Students’ vital lesson in staying alive on our roads

YOUNG people at colleges across Teesside have been the focus of a hard-hitting campaign by the emergency services to help prevent fatalities on the roads.

Over the past few weeks a total of 2,460 students – many of whom are young drivers – have taken part in ‘Learn and Live’ roadshows run by Cleveland Fire Brigade in partnership with Cleveland Police, the North East Ambulance Service and volunteers from the local community.

The initiative is aimed at stopping young people being killed or injured in accidents on the roads, with particular emphasis on crashes caused by young drivers. Such incidents are often due to excessive speed, dangerous overtaking, drink and drugs, not wearing seat belts and driving whilst distracted by things like mobile phones.

The roadshows feature personal accounts from the emergency services and road safety professionals as well as from people whose lives have been devastated by losing a loved-one in a fatal collision.

They have visited Hartlepool College, Stockton Riverside College, Middlesbrough College and Redcar and Cleveland College and were also invited to deliver a session to employees of Billingham firm Fujifilm, targeting drivers at work. 

Steve Walton, Redcar District Manager at Cleveland Fire Brigade, said: “This is the sixth year that the Learn and Live roadshows have been delivered to what still remains the most vulnerable group of road users.
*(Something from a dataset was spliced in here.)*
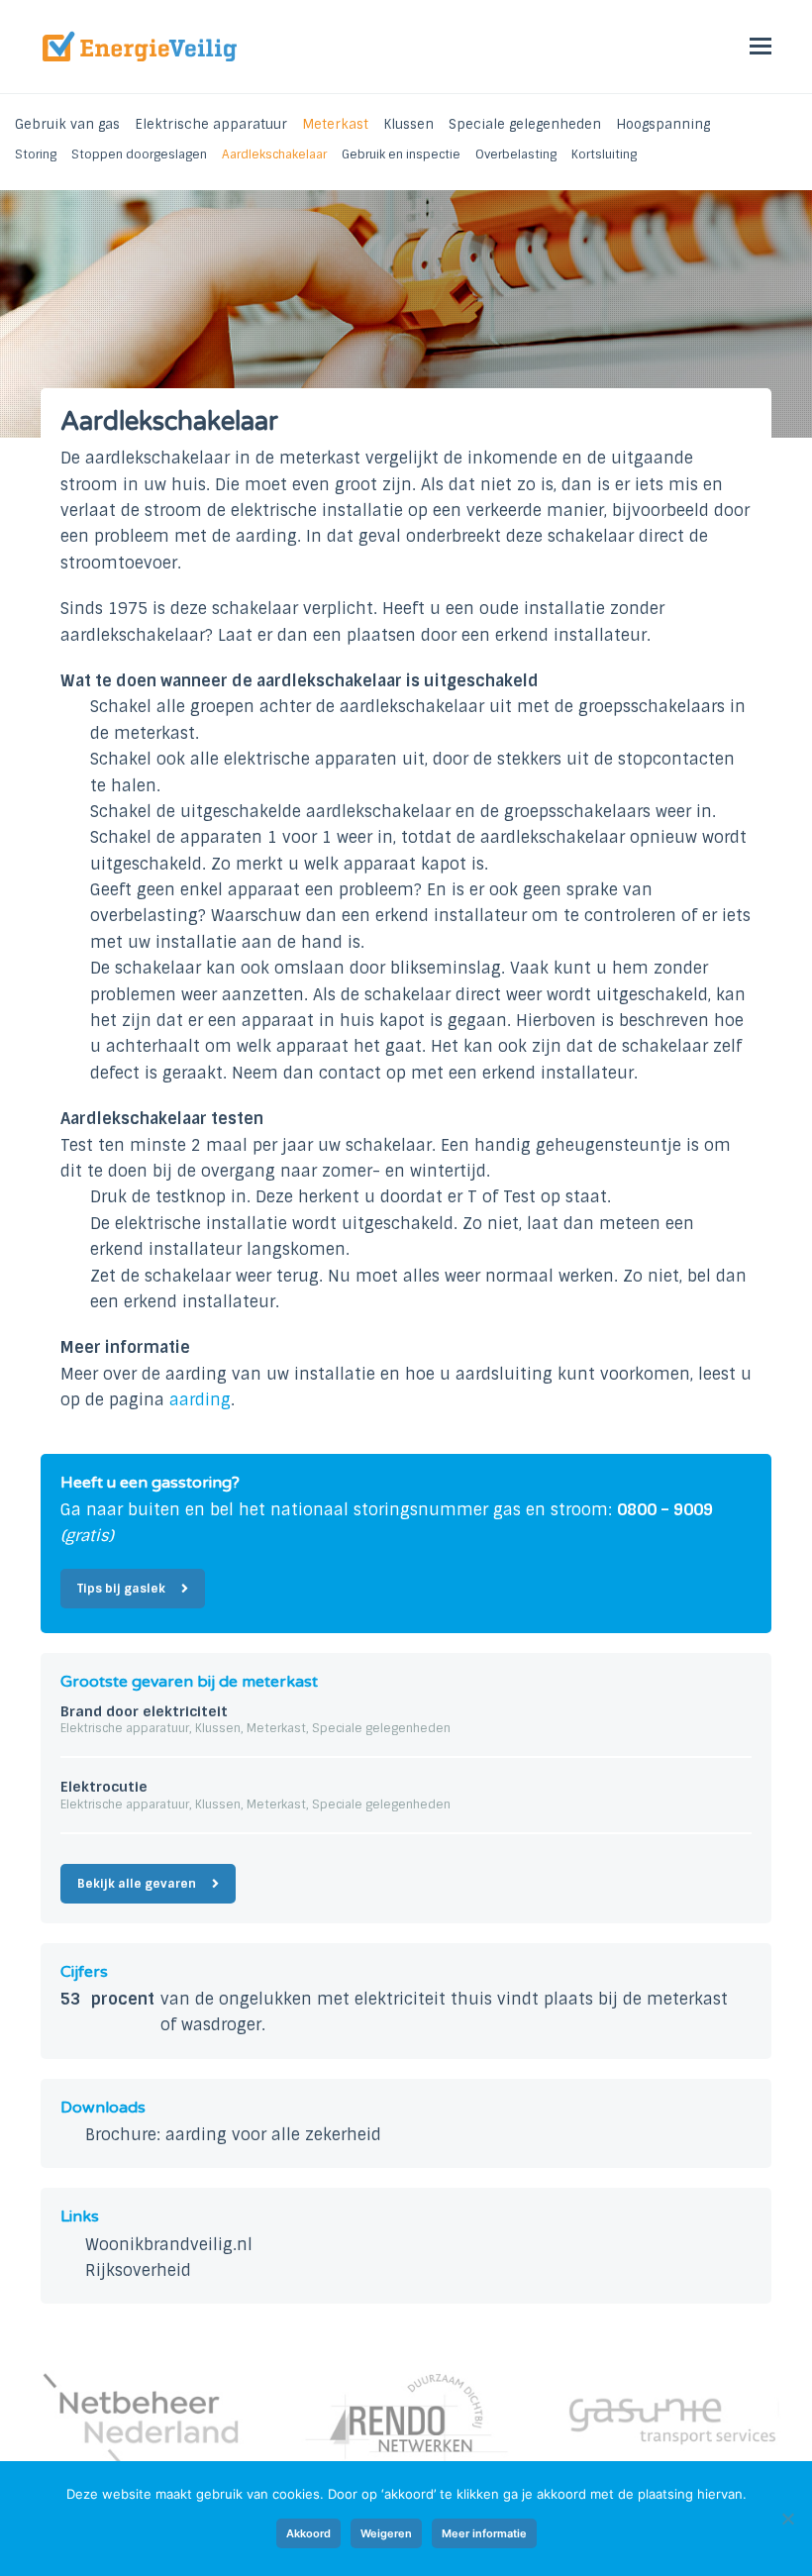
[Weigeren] (787, 2518)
“Despite significant progress – which has seen fatalities in the 16-24 age group fall from ten in 2004 to none during 2008 to 2010 – sadly 2011 has seen the deaths on Teesside of two young people who were travelling in a vehicle with a teenage driver.

“We make no apology for the fact that our presentations are hard hitting and highlight the consequences of road traffic collisions. We remain absolutely committed to making our roads safer for all types of road user.

“We would like to thank the colleges across Teesside for supporting this initiative and giving us the opportunity to reach so many young people.”